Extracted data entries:
##########

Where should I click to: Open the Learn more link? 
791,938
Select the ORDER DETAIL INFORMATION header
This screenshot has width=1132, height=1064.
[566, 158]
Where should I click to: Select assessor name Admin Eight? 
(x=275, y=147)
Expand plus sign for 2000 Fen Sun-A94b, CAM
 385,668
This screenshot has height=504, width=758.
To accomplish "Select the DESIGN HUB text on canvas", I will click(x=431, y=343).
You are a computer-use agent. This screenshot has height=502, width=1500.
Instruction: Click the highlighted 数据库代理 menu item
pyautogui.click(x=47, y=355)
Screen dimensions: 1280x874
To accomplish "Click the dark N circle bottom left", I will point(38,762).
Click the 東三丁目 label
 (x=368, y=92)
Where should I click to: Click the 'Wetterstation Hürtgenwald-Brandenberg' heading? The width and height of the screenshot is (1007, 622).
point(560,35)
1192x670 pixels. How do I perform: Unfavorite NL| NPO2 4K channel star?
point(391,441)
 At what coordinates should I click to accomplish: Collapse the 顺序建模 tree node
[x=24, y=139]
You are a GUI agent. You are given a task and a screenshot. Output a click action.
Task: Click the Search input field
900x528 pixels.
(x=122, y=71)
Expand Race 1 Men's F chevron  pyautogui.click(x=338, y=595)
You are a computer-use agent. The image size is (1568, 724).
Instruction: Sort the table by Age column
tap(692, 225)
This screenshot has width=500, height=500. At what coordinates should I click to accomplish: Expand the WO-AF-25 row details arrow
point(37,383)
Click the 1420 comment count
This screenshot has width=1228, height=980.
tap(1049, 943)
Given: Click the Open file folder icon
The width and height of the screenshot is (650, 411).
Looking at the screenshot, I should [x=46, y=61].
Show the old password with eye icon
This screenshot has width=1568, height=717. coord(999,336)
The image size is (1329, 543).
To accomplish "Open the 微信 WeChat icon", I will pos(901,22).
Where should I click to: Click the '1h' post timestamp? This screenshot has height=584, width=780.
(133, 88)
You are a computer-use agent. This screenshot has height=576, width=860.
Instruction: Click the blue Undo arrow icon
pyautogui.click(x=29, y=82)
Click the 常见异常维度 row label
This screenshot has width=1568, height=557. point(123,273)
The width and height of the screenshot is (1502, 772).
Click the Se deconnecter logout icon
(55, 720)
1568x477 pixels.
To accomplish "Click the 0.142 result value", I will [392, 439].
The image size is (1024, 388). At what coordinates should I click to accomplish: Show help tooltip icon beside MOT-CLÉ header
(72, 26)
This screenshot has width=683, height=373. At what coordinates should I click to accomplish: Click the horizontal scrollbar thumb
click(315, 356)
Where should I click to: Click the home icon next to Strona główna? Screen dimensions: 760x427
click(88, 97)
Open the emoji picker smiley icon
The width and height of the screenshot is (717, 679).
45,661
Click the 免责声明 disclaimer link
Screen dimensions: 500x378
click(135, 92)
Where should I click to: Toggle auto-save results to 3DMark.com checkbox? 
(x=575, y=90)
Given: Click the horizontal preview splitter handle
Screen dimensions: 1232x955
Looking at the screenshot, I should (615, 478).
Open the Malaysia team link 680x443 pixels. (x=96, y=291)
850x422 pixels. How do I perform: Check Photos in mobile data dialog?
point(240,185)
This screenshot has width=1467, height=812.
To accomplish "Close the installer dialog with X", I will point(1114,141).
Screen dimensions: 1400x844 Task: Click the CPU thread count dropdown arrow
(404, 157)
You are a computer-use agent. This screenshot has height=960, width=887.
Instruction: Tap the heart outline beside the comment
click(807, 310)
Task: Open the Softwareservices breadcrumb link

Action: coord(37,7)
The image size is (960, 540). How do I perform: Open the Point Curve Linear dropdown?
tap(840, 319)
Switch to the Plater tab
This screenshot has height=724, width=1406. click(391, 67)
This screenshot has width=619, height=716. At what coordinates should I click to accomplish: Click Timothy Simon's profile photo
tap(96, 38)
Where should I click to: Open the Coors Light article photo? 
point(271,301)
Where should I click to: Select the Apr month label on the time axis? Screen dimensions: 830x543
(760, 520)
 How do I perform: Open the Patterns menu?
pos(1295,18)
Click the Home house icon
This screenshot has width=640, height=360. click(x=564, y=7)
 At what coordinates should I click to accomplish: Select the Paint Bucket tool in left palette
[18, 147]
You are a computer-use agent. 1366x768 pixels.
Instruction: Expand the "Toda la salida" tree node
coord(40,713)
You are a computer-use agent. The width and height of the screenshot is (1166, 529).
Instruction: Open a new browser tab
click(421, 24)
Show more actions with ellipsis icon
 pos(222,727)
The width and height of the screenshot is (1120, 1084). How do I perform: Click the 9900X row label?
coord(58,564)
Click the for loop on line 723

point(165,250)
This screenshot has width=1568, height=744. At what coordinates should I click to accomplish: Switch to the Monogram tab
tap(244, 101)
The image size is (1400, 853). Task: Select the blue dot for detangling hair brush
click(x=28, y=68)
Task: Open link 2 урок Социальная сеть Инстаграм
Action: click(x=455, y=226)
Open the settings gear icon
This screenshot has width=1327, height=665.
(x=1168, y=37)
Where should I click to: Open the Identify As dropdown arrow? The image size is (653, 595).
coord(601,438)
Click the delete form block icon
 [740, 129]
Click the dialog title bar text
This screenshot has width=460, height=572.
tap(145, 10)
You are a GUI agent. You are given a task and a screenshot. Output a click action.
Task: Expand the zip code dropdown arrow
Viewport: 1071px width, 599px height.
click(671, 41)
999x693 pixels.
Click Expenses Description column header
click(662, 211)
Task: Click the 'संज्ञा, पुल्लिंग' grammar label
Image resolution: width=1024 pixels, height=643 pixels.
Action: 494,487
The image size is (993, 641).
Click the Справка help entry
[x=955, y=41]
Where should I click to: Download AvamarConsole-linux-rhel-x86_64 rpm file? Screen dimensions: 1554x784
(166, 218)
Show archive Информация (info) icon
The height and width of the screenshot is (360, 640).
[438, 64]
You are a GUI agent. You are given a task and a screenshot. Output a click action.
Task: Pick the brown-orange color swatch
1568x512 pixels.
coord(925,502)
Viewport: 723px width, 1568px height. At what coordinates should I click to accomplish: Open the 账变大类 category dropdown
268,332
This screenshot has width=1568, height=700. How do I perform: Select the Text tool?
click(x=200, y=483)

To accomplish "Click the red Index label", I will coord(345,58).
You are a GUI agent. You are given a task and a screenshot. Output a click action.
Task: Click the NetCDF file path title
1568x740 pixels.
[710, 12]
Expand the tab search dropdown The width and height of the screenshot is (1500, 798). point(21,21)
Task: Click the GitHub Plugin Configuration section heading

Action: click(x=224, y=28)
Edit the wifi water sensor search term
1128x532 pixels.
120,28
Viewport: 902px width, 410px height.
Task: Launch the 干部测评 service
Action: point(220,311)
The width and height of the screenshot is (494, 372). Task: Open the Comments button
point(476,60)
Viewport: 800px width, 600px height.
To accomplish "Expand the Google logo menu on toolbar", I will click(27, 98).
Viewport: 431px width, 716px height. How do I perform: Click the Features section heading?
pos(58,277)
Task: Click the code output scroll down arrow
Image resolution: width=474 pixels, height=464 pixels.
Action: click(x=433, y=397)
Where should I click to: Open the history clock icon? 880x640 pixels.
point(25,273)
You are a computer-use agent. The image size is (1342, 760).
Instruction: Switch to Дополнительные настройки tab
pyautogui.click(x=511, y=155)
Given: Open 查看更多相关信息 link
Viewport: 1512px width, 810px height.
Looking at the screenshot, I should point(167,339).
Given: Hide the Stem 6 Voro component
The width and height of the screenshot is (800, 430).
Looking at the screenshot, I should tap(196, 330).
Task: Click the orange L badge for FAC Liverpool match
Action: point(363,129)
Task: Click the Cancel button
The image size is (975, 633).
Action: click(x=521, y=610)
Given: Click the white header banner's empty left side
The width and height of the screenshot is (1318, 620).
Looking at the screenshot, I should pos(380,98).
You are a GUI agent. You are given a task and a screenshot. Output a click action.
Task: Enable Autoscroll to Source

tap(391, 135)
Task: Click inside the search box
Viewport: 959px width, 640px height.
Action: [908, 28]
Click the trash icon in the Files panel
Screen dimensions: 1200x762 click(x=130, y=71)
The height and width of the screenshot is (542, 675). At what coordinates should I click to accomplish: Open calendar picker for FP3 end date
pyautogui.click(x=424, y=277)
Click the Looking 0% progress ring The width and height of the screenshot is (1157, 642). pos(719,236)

##########

# [Task requirements]
List every line from the entries above in which "code" appears.

# [Result below]
Task: Expand the zip code dropdown arrow
Task: Click the code output scroll down arrow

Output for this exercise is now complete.